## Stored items
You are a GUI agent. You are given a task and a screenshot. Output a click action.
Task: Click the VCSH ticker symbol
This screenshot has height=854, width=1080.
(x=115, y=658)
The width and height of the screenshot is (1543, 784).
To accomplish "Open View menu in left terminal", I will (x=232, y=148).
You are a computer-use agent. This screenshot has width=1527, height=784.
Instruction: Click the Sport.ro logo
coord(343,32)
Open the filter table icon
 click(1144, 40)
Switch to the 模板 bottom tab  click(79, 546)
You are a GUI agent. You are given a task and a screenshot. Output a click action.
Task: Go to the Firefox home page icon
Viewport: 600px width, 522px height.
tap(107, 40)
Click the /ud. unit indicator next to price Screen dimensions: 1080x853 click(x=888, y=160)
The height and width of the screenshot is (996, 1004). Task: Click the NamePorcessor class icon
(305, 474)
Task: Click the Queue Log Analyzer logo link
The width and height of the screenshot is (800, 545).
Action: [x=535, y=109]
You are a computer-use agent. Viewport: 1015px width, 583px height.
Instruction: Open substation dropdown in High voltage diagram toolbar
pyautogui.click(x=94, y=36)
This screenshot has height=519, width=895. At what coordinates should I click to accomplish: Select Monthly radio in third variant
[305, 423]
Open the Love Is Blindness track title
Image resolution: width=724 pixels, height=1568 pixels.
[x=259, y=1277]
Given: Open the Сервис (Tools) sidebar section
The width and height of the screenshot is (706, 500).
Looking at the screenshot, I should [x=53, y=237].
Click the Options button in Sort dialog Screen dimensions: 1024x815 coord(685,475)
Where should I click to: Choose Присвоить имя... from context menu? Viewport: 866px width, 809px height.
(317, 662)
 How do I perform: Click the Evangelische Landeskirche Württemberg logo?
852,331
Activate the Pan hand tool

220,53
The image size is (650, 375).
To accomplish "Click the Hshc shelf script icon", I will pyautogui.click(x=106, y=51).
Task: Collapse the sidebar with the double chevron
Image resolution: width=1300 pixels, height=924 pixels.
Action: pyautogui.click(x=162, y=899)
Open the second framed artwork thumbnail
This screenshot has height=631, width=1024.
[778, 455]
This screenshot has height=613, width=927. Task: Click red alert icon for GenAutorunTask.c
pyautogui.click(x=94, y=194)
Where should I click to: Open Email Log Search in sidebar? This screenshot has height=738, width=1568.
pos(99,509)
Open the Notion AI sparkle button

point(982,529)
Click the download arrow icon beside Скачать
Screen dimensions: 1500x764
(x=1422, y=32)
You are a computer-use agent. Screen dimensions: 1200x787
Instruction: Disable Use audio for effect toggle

## TASK TO CARRY OUT
From the material above, copy every line that contains the string "should". Matches are case-sensitive.

## RESPONSE TO THE EXERCISE
This screenshot has height=519, width=895. At what coordinates should I click to accomplish: Select Monthly radio in third variant
Looking at the screenshot, I should [x=53, y=237].
Where should I click to: Choose Присвоить имя... from context menu? Viewport: 866px width, 809px height.
Where should I click to: Open Email Log Search in sidebar? This screenshot has height=738, width=1568.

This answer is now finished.